Tutto iniziò nel 1982, quando un produttore di trasformatori elettrici decise di disfarsi dei propri rifiuti composti da PCB, che causarono varie forme di cancro nella popolazione in un’area di 300 km. intorno all’azienda.

Quando lo scandalo emerse, lo stato della Carolina del Nord dovette ripulire l’area e scegliere un luogo dove collocare i rifiuti pericolosi.

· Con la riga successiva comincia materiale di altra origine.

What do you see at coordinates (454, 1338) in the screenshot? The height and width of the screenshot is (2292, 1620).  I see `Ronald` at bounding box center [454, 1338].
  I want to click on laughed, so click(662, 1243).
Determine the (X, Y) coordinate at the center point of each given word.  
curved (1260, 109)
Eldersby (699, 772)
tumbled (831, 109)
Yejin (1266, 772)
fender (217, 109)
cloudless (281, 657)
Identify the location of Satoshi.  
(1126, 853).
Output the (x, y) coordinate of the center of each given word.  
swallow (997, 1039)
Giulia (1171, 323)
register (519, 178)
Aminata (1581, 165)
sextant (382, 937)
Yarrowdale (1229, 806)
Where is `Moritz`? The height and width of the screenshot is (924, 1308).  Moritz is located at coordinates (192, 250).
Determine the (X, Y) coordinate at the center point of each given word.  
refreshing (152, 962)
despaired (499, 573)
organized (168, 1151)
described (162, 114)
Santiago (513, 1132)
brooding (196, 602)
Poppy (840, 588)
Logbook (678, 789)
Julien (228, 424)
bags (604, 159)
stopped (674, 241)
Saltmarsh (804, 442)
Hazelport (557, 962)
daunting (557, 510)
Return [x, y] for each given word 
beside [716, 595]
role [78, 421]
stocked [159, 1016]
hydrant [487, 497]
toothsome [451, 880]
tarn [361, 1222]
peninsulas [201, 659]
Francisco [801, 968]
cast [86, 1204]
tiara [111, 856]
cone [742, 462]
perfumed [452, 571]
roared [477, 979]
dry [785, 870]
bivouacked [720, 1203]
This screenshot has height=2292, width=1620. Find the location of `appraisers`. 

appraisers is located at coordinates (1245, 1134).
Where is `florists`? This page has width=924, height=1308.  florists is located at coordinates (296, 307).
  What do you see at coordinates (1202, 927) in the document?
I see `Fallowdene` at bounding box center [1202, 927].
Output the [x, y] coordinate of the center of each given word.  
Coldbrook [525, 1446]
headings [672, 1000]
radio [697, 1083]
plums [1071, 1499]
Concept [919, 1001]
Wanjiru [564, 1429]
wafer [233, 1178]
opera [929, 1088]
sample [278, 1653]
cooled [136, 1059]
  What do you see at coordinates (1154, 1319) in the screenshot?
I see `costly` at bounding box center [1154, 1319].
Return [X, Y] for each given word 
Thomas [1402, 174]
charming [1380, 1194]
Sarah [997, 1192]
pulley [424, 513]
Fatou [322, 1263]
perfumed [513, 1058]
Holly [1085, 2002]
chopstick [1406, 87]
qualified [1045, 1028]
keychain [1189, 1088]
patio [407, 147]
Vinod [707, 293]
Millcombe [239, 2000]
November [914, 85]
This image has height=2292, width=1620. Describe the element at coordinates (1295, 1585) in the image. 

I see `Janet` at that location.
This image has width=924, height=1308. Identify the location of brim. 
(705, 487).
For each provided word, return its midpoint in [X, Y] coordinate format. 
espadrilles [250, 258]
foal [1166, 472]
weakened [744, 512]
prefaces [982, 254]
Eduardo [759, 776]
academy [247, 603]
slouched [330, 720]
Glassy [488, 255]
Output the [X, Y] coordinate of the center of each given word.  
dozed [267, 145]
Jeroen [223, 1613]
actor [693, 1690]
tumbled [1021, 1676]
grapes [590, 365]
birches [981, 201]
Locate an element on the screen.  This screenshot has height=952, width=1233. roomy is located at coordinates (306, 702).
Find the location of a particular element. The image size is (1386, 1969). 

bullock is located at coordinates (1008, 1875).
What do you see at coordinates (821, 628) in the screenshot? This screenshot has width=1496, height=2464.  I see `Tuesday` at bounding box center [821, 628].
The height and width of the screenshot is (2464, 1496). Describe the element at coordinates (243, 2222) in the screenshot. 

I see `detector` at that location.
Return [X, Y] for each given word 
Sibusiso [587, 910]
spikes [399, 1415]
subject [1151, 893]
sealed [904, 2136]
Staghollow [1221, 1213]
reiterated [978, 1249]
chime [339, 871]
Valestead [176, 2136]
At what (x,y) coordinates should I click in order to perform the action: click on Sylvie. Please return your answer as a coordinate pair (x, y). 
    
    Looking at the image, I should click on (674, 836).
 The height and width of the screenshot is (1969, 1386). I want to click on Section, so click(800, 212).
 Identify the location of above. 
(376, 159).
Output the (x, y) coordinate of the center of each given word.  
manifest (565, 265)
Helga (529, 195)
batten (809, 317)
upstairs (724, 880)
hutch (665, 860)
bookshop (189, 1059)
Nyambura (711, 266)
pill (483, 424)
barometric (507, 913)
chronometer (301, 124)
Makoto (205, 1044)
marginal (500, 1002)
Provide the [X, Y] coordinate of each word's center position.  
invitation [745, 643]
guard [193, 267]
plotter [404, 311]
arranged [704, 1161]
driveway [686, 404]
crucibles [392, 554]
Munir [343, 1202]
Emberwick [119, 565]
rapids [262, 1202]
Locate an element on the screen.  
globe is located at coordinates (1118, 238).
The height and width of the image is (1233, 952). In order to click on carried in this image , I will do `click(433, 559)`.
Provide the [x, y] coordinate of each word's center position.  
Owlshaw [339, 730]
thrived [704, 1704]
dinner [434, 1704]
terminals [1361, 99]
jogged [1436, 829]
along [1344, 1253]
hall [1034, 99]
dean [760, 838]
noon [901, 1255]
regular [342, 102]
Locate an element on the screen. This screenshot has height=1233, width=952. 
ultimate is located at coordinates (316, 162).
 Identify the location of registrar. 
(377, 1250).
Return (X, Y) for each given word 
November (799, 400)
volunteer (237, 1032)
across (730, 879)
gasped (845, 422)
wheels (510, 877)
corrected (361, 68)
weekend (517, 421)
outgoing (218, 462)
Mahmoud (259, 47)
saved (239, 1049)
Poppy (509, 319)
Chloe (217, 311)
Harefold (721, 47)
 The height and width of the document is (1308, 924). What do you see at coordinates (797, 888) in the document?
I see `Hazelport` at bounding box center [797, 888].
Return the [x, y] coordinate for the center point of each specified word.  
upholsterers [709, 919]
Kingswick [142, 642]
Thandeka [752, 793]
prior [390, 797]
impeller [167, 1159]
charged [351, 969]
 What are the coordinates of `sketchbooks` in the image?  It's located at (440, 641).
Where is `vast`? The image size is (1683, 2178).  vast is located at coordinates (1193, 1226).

L’area scelta fu Warren, una piccola comunità Afro-americana, proprio per il colore della pelle dei suoi abitanti e per il basso tenore di vita, contadini probabilmente dalla bassa scolarizzazione, che faceva presumere l’accettazione incondizionata delle scorie pericolose.

Ma cos’è il PCB?

I PCB sono una miscela di diversi isomeri, insolubili in acqua, che vengono utilizzati negli oli e impiegati nei grandi condensatori e trasformatori elettrici, in virtù della loro elevata resistenza alle alte temperature e come isolanti elettrici.

La loro tossicità venne studiata, a causa dell’aumento dei casi di eruzioni cutanee, malattie del sangue e di cancro al fegato, in alcune aree industriali dove veniva fatto uso del PBC.

Nonostante dagli anni 70 dello scorso secolo, questo tipo di fluido chimico sia andato progressivamente fuori produzione a causa dell’alta tossicità, l’episodio accaduto a Warren, al di là dei problemi sanitari riscontrati, fece emergere un movimento di protesta che sottolineava l’uso del razzismo ambientale per la risoluzione dei problemi legati all’ecologia.

Nonostante le proteste da parte dei cittadini e la causa intentata, il sito fu decontaminato solamente nel 2000 e l’azione legale finì in un nulla di fatto.

Nella contea di Warren, vicino alla discarica, abitavano fino al 78% di afro-americani e la violazione del diritto alla loro salute fece nascere in quegli anni il movimento per la giustizia ambientale, che si proponeva non solo di combattere le fonti di inquinamento industriale e le discariche, ma si poneva anche l’obbiettivo di difendere la popolazione afro-americana dalle pressioni per delocalizzare le produzioni inquinanti e i rifiuti pericolosi nelle aree in cui abitavano, senza coinvolgerli nelle scelte.

Il movimento assunse un valore politico e cercò di analizzare I motivi e le implicazioni che le decisioni di installare delle discariche e delle produzioni pericolose, arrecassero alla popolazione nera.

Nel 1987, lo studio ToxicWaste and Race in the United States, realizzato dalla Chiesa progressista nera United Church of Christ, aveva evidenziato che la razza era il principale fattore di scelta per la localizzazione di una discarica pericolosa, come successe per Warren, parlando così di razzismo ecologico.

La questione razziale non era probabilmente sentita all’interno dei movimenti ambientalisti tradizionali, come il Sierra Club, la Audubon Society, la Wilderness Society, il WWF e l’Environmental Defense Fund che, in quegli anni, poco tolleravano la vicinanza ai movimenti ambientalisti neri, tanto che, spesso, disertavano le loro marce di protesta.

Non dobbiamo però pensare che il problema del razzismo ambientale sia da confinare solo negli Stati Uniti, ma viene espresso anche in Gran Bretagna e in Francia, in cui non solo il colore della pelle costituiva il fatto denigratorio, ma le classi sociali e le condizioni economiche dei residenti.